I asked Steffen for his assessment of the judging and he told me, "It's always easy to say when you're first place that the judges did a good job, but when you take a look through all the placings, there really wasn't much discrepancy."
He pointed out that at Aachen, we didn't run into the type of "national" judging or shall we say, patriotically influenced judging, we've seen so often in the past, where a judge from Country X marks a rider from Country X higher than he or she deserves to be.
Steffen noted the only American judge, Anne Gribbons, even "had me a little bit lower on the first day," and he saw other foreign judges following suit with their countrymen and women, rather than giving them an edge. It must be part of a trend, because there was straight-down-the-middle judging at the World Cup finals in Las Vegas, as well, where Steffen also won.

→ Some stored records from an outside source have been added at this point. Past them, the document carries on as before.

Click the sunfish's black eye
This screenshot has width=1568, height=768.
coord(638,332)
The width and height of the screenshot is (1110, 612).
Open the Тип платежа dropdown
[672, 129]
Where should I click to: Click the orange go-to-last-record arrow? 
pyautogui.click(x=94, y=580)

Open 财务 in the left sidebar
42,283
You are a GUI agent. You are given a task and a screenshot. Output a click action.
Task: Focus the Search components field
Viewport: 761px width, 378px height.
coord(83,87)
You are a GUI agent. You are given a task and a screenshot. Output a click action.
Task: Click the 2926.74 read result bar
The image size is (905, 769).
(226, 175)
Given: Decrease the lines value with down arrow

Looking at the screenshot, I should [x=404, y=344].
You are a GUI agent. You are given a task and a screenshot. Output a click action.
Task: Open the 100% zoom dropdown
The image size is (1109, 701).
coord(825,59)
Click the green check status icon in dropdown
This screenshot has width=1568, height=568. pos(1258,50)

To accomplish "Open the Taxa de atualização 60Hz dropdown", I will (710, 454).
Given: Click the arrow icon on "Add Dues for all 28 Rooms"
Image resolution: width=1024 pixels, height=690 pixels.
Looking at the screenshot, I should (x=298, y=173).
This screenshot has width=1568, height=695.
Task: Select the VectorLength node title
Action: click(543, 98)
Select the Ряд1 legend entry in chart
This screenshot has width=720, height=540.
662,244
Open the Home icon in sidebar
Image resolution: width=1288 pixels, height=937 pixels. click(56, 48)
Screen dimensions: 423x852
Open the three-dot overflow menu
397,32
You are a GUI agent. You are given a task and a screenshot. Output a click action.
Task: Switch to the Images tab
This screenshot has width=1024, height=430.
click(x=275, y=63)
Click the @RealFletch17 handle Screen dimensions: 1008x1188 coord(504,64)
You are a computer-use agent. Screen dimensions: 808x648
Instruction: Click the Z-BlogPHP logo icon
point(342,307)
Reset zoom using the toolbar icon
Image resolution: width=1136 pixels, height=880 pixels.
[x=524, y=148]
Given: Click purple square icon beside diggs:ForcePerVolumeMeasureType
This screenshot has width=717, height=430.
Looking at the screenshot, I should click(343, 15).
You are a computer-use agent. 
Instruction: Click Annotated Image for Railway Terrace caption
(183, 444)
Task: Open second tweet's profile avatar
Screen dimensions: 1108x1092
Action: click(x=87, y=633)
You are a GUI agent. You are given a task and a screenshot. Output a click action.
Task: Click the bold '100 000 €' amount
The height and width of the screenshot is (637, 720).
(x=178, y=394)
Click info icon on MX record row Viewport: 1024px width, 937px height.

The pressure that came as a result of the Olympics has changed what the judges do, Steffen believes.
"There's no doubt. Hong Kong, I think, was a milestone where there was a little too much discrepancy. The good thing is, there was a lot of discussion afterward and the bottom line is things are definitely better," he noted.
However, he added, "We still have to see the results of the European Championships.it will be interesting to see at a major championship how the team scoring will work out."
At the same time, Steffen insists, "I'm confident that this excellent job of judging will continue. I have a very good feeling about it."
Jessica Ransehousen, the U.S. interim chef d'équipe, observed, "There's a lot of pressure on the judges now. Thank God, it's about time."
Steffen and I chatted about how better judging makes things nicer for the spectators, because they know what is being evaluated, and they can really follow and understand the action when the prizes are awarded in a logical fashion. And what's better for the spectators is better for the sport.
Steffen was a clear winner in Germany. In the Special, for instance, Dutch Olympic gold medalist Anky van Grunsven's IPS Salinero didn't halt properly at the end of his test (something he's done before), and most of the judges took that into account. It made the difference that elevated Steffen to the top spot.
In the Freestyle, Steffen got a kick out of the German commentator who was narrating the clip you probably watched on YouTube. You may have missed his observation, because it was in German, so let Steffen translate.
"It was really funny how he mentioned his last comment, because he literally said, 'You know what, ladies and gentlemen, I honestly don't give a (blank) what the judges think. I think Ravel was better than Salinero today.' He said it obviously with a sense of humor, but it was neat because the crowd in Germany was behind Ravel," Steffen said.